### Texto propuesto ###

Las identidades culturales y nacionales de los pueblos no se ven satisfechas con medidas de discriminación positiva que pretendan favorecer transitoriamente las injusticias o desigualdades cometidas contra ellas, sino que aspiran más bien a la reafirmación permanente de su existencia y a la propia transmisión y recreación de sus rasgos característicos. El conocimiento y respeto de estas aspiraciones es probablemente uno de los primeros deberes cívicos de cualquier agente educador y socializador.
 
 

  1. ¿Cómo gestionar la diversidad? ¿Cómo acoger la diferencia?

 
No solo las administraciones e instituciones públicas están hoy obligadas a (re)definir un modelo de interculturalidad. También las asociaciones culturales, educativas, religiosas, deportivas, de ocio, así como las organizaciones empresariales, sindicales, etc. se ven afectadas por el pluralismo cultural. A pesar de que la presencia extranjera responda todavía a una desigual distribución territorial, cada vez serán más abundantes los signos visibles de esta presencia. A diferencia de lo que ocurre con el turismo, esta situación no será provisional, sino que se irá reafirmando como una presencia permanente.

### Datos proporcionados ###

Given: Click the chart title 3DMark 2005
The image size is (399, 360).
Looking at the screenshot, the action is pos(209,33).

###
### Datos proporcionados ###

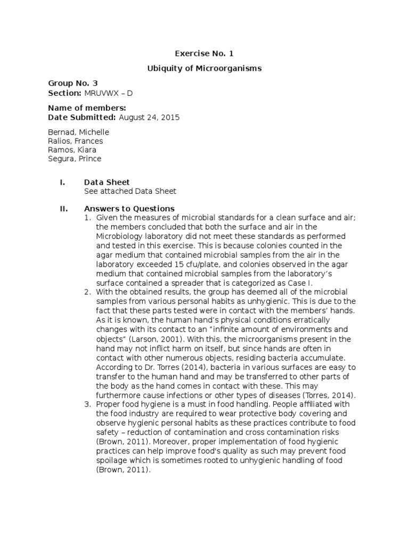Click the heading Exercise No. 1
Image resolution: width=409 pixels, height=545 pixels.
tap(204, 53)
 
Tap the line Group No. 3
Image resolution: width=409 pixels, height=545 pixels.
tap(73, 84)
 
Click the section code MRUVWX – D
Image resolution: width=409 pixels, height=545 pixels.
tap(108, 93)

###

_Consigna:_
Indica si cada afirmación concuerda con el texto propuesto. Responde sí o no y cita literalmente las palabras del texto que lo deciden.
1. Las identidades culturales de los pueblos quedan satisfechas con medidas de discriminación positiva.
2. El pluralismo cultural afecta también a las organizaciones sindicales.
3. La presencia extranjera será provisional, igual que el turismo.

_Ejercicio resuelto:_
1. No: «no se ven satisfechas con medidas de discriminación positiva».
2. Sí: «así como las organizaciones empresariales, sindicales, etc. se ven afectadas por el pluralismo cultural».
3. No: «esta situación no será provisional, sino que se irá reafirmando como una presencia permanente».